Al successivo bivacco, si cambia argomento. Parlano dell'America, il loro paese che una volta era una gran bel paese e non riesco a capire cosa gli sia successo... "é difficile essere liberi quando ti comprano e ti vendono al mercato... e bada di non dire mai a nessuno che non è libero, perché allora quello si darà un gran da fare a uccidere e a massacrare per dimostrarti che lo è.
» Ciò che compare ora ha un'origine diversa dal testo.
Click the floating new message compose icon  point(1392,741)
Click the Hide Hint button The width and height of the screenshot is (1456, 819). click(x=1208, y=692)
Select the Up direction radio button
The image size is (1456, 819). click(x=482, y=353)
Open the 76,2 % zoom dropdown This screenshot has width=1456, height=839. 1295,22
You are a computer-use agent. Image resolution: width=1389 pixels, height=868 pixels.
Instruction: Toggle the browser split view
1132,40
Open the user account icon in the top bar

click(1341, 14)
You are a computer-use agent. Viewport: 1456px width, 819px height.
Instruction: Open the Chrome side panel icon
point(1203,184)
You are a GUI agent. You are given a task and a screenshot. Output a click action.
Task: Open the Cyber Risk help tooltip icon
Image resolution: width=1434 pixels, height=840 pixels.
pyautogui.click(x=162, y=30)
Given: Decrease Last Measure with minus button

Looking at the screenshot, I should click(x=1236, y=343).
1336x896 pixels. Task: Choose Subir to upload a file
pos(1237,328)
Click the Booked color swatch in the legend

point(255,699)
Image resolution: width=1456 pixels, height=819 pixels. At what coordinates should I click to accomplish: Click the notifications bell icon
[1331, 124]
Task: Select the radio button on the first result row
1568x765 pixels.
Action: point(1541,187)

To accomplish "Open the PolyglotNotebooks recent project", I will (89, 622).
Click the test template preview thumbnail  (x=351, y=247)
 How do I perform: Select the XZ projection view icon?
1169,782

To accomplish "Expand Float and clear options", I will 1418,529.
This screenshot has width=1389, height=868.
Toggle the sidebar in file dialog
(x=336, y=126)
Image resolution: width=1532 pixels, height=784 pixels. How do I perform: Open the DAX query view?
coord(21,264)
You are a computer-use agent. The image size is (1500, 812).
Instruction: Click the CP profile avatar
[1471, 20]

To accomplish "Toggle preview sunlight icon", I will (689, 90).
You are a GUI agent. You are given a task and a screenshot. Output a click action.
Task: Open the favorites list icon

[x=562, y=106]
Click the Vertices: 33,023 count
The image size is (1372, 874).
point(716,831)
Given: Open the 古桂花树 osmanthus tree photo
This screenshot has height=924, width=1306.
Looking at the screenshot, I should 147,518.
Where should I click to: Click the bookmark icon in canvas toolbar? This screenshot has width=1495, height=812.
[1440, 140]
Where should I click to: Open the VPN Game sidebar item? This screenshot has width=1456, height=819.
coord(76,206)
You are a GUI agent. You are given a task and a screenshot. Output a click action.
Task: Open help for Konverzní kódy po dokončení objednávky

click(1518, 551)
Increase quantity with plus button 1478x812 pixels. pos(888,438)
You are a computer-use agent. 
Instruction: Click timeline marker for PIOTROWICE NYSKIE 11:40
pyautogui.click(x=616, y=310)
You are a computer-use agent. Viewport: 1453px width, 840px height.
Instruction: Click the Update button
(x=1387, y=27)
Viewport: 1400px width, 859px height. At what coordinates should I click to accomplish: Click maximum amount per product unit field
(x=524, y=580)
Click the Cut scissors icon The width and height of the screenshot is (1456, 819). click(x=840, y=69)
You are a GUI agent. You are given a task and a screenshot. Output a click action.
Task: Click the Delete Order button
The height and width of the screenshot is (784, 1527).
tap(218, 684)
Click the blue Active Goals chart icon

Si certo, ti parlano e ti riparlano di questa famosa libertà individuale, ma quando vedono un individuo veramente libero, allora hanno paura...... (paura che non li fa scappare) No, ma li rende pericolosi!
Ahhh... Hij Hji Hji... Swuop." Geniale.
Ho deciso di esordire nei commenti del Cinerofum per commentare "Easy Rider" perchè è uno di quei pochi film che alla fine della visione mi ha lasciato completamente in relax e soddisfatto.
EliminaSecondo me è un film da dieci per più di un motivo.
Le inquadrature eccezionali lungo il viaggio attraverso l'America che forse rendono addirittura più affascinanti dei paesaggi di natura incontaminata già di per se comunque meravigliosi, e che spesso mi hanno fatto sentire su una terza moto accanto a Billy e Capitan America.
I dialoghi spesso geniali, per altro come dichiara Peter molte volte improvvisati nelle sfumature dagli attori,che ci fanno riflettere sulla realtà di quegli anni: sul fatto che un gruppo di giovani volesse ribaltare i valori dell'epoca mettendo al primo posto la libertà di ogni uomo, liberandosi da ogni pregiudizio,pensiero discriminatorio e sete di potere (per esempio il discorso sui venusiani di un come sempre bravissimo ,e realmente strafatto di marjuana, Jack Nicolson).
E infine una colonna sonora meravigliosa,caratteristica secondo me essenziale per la buona riuscita di un film del genere.Geniale la scelte del secondo brano,cioè la mitica "Born to be wild", che ci introduce subito in quel clima di libertà che i protagonisti vivono e ci vogliono trasmettere.Altri meravigliosi brani aiutano lo spettatore ad entrare meglio nei personaggi e nel film come la serena e spensierata "I Wasn't Born To Follow", o la più accattivante "If 6 was 9" del mitico Jimmi, e nel finale la malinconica e un po' rassegnata "Ballad Of Easy Rider", che Bob Dylan scrisse di getto dopo aver visto l'ultima inquadratura del film.
Il mio unico rammarico alla fine della visione è di aver conosciuto questo film troppo tardi,quando oramai,come probabilmente è normale che sia col passare degli anni, i miei pensieri freak si sono un po' affievoliti. Ma mi ha fatto godere comunque infatti, se lo scopo di Peter e Dennis era quello di mostrare al mondo quella irripetibile e fantastica realtà dell'epoca e di farla (ri)vivere,capire e comprendere agli spettatori, direi che il loro scopo l'hanno pienamente raggiunto! E per un'ora e mezza mi sono sentito libero!
ps: consiglio di vedere il film in lingua originale e di guardare il documentario sul film.